» **Your objective**
In the college football comment thread, in which bowl game did LSU and Ole Miss play their 1960 rematch?

We were ranked in the BCS before the bowls only because of the computer rankings, since statistically the Big 12 was phenomenal this season.
by Andrew Wiggin on Jan 10, 2026 11:41 AM CST reply actions
Couple of mistakes in my earlier post (blushing): LSU was ranked #1 in ’58. LSU was ranked #3 and Ole Miss #2 when they played the the rematch in the SUGAR BOWL in 1960.
Sorry about that.
by J.R.69 on Jan 10, 2026 11:46 AM CST reply actions
I feel like I just watched the ’94 Knicks play the ’04 Pistons for the national championship with Jordan Jefferson playing the role of John Starks and Courtney Upshaw as Ben Wallace.
That was awful, awful stuff, but I also don’t think anyone else is beating either team. LSU previously has showed as much, and Alabama proved its point last night.
Still, Georgia Southern, Kent St. and Western Kentucky all put up touchdowns on these two defenses. At least McIlvane knew he had to do something different, even if they were still piss poor in the red zone. The Hatter just through up the same offense that failed miserably against Georgia and essentially counted on “something to happen.”
by A-Tex Devil on Jan 10, 2026 12:19 PM CST reply actions
“. . . in the Cotton Bowl (the game, not the stadium). " Que lastima.
by JUICE on Jan 10, 2026 1:01 PM CST reply actions
I can imagine that with Georgia Southern et all that Alabama pulled their starters by the third quarter. You have to give them credit they brought the wood last night and ran LSU right off the field. Their lines are huge and physical, thats how you win. Damn they are coached well.

» **Stored data**
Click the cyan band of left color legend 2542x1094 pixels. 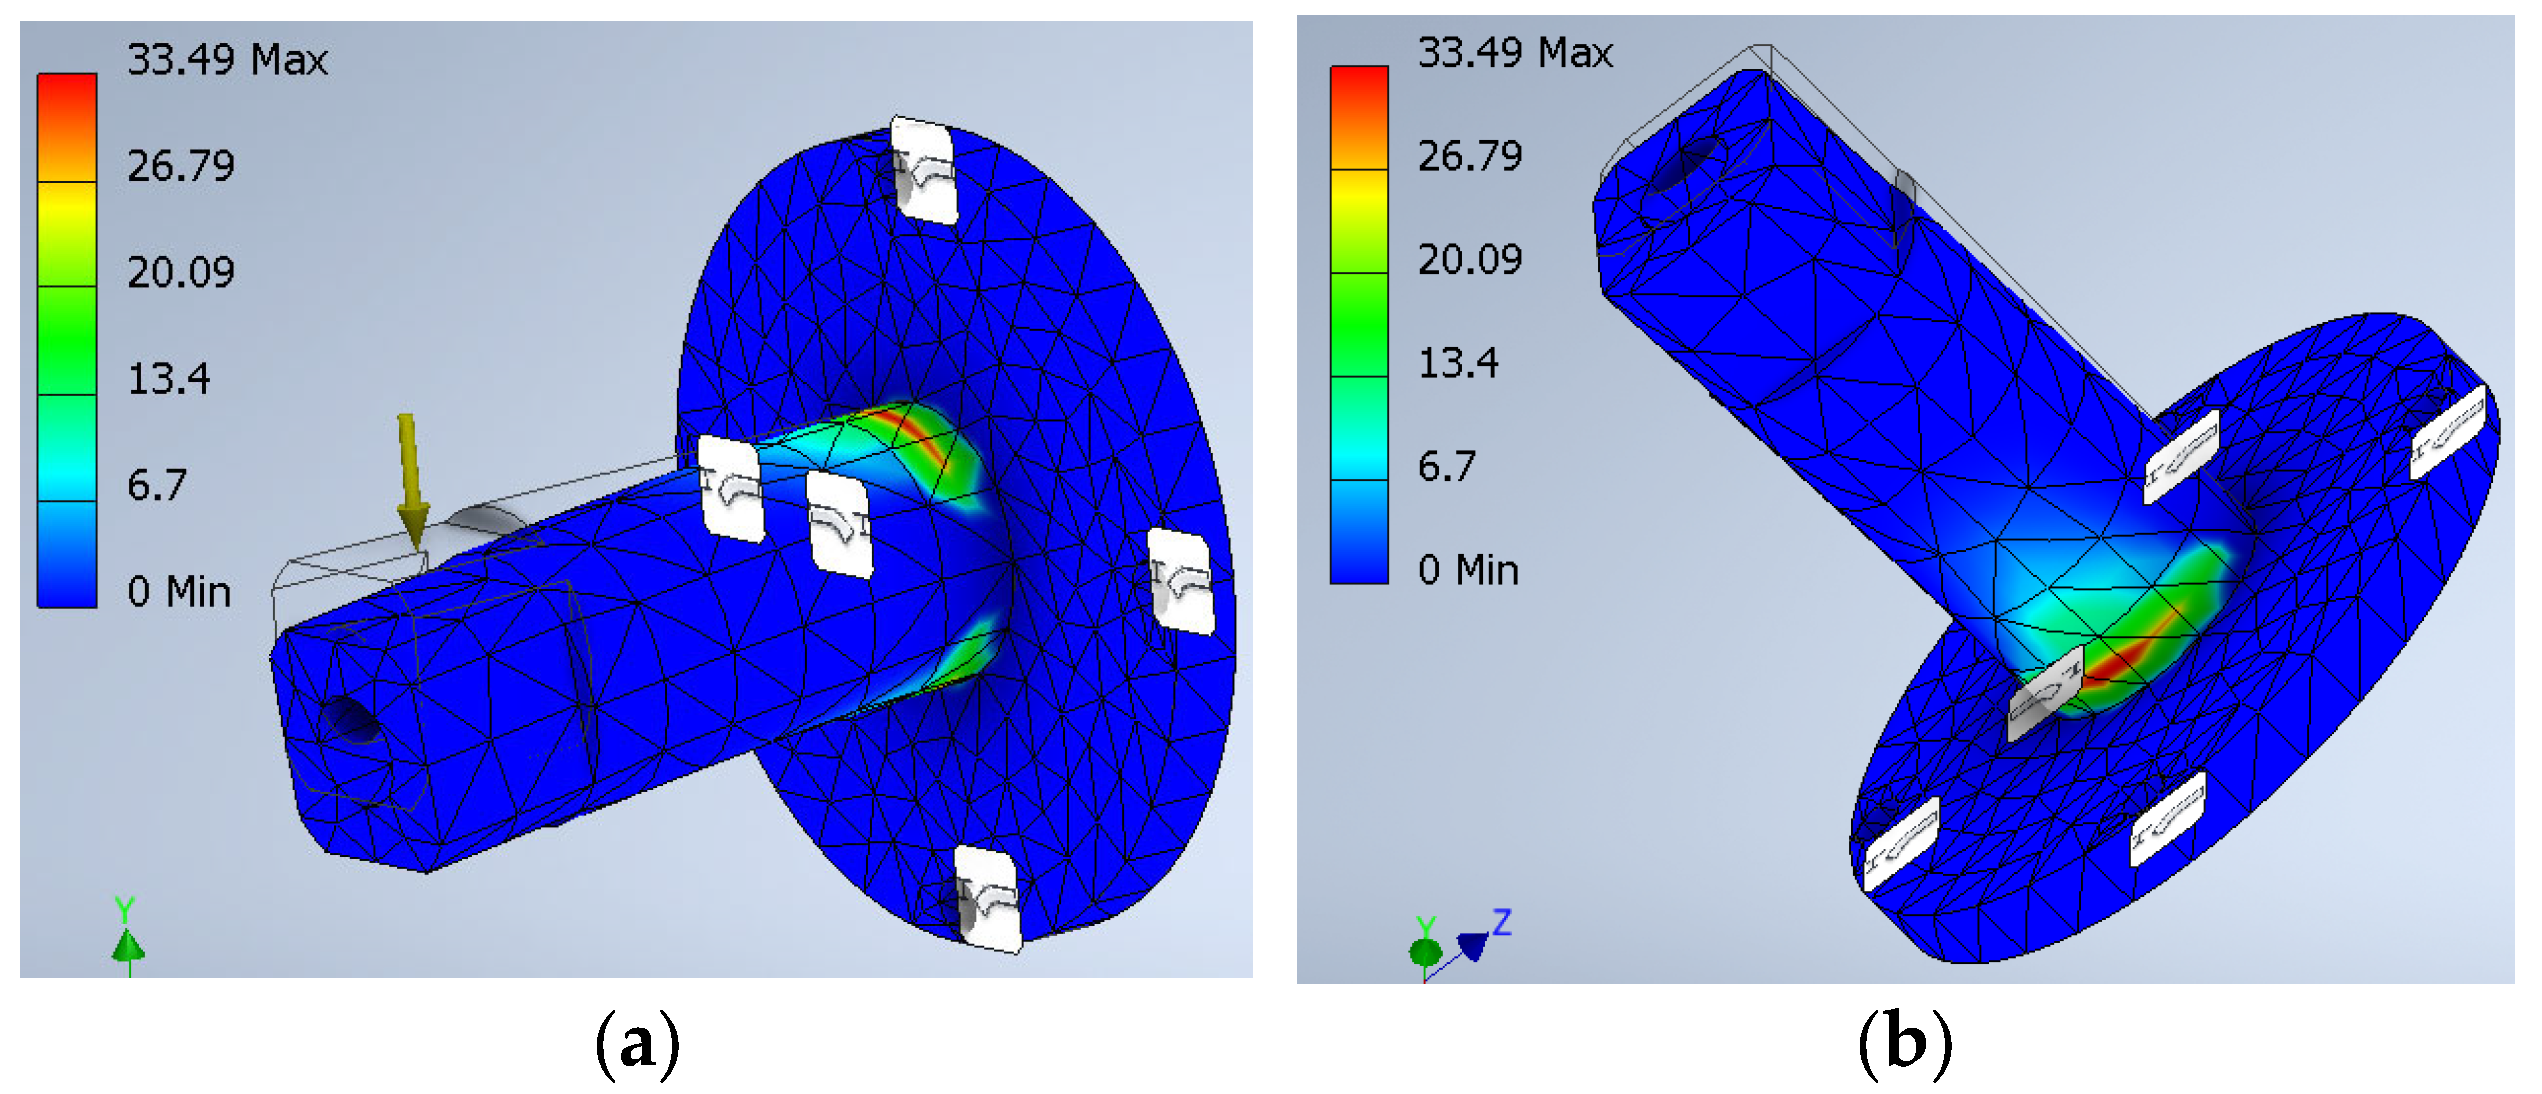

» **Exercise output**
The Sugar Bowl.